Stored entries
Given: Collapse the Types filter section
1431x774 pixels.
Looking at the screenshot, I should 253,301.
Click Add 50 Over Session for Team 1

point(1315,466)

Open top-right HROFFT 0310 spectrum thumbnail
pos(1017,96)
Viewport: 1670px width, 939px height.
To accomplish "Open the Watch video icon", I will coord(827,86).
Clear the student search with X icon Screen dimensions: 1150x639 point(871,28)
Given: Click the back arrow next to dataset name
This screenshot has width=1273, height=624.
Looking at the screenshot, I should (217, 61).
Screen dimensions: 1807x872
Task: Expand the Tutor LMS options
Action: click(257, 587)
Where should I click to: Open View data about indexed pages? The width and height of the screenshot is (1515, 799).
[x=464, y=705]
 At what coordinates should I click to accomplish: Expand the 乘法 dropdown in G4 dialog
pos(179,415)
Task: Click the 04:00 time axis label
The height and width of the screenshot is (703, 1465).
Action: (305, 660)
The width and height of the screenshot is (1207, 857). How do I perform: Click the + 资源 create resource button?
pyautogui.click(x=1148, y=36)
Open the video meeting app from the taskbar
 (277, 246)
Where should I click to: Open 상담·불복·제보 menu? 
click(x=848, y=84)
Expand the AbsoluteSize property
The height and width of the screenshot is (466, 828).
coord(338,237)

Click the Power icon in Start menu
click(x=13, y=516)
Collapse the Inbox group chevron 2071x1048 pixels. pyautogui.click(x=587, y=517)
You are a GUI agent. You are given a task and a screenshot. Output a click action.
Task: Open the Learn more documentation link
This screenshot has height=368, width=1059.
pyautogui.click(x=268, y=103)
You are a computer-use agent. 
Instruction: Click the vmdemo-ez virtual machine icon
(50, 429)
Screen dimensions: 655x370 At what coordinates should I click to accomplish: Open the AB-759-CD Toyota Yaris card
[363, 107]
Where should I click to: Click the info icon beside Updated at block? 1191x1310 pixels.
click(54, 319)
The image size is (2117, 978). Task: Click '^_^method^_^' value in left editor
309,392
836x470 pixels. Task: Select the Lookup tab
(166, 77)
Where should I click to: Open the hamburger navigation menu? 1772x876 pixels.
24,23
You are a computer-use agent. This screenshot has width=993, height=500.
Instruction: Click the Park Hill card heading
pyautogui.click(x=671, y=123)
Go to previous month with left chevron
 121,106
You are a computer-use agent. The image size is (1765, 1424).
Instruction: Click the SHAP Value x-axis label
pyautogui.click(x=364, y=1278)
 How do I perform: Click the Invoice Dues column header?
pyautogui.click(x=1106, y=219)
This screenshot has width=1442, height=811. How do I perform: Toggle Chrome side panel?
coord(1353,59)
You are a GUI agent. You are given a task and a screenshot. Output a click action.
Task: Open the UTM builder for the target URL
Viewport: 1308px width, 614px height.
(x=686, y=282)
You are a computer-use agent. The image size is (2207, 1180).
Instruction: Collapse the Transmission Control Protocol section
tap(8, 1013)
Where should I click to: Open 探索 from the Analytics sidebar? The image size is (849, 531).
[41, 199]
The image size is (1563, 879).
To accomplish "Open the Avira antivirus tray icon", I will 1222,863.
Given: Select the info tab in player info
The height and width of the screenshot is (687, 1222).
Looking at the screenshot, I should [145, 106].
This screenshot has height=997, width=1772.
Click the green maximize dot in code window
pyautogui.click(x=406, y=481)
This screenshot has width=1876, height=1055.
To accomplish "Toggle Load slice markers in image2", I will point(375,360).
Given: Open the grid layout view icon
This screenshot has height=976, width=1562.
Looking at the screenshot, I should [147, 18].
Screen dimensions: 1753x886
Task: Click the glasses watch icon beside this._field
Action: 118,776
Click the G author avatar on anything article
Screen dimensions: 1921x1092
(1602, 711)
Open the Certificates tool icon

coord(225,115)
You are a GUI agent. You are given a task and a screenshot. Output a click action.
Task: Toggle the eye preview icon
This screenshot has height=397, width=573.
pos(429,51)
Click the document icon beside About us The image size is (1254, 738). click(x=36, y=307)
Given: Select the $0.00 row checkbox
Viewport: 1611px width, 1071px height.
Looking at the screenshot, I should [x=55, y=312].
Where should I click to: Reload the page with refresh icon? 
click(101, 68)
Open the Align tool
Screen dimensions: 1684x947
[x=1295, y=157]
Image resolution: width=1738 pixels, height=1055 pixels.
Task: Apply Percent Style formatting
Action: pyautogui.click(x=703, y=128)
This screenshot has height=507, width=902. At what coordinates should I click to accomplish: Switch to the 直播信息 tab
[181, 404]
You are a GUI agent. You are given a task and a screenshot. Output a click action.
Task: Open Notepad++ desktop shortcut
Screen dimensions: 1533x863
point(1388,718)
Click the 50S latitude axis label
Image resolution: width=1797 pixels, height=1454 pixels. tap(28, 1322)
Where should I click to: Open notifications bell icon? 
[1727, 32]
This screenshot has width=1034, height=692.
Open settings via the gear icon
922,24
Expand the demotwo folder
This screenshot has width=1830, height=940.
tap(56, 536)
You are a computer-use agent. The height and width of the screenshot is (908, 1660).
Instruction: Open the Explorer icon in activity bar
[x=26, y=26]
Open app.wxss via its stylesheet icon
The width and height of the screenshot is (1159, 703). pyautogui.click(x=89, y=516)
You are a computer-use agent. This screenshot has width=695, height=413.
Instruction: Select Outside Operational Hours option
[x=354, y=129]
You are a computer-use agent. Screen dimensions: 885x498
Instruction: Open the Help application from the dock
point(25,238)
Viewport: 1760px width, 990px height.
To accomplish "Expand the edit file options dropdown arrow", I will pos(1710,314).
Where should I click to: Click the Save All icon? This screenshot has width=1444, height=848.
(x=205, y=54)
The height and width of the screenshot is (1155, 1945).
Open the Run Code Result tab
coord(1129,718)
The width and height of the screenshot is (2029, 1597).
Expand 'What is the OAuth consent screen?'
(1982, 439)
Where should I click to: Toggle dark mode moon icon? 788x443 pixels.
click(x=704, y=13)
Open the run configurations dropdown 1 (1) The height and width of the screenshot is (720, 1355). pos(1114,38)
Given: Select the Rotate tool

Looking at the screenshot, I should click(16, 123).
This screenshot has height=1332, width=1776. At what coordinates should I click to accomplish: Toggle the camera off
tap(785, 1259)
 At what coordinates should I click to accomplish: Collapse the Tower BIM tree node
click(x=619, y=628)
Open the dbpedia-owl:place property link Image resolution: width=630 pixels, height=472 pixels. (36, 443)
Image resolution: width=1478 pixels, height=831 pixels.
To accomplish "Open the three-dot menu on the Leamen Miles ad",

_Task prompt_
Start with the line above that contains "Where should I click to: Reload" and end with the line that contains "You are a computer-use agent. The height". Write out those lines exactly, and only those.

_Solution to this task_
Where should I click to: Reload the page with refresh icon? 
click(101, 68)
Open the Align tool
Screen dimensions: 1684x947
[x=1295, y=157]
Image resolution: width=1738 pixels, height=1055 pixels.
Task: Apply Percent Style formatting
Action: pyautogui.click(x=703, y=128)
This screenshot has height=507, width=902. At what coordinates should I click to accomplish: Switch to the 直播信息 tab
[181, 404]
You are a GUI agent. You are given a task and a screenshot. Output a click action.
Task: Open Notepad++ desktop shortcut
Screen dimensions: 1533x863
point(1388,718)
Click the 50S latitude axis label
Image resolution: width=1797 pixels, height=1454 pixels. tap(28, 1322)
Where should I click to: Open notifications bell icon? 
[1727, 32]
This screenshot has width=1034, height=692.
Open settings via the gear icon
922,24
Expand the demotwo folder
This screenshot has width=1830, height=940.
tap(56, 536)
You are a computer-use agent. The height and width of the screenshot is (908, 1660).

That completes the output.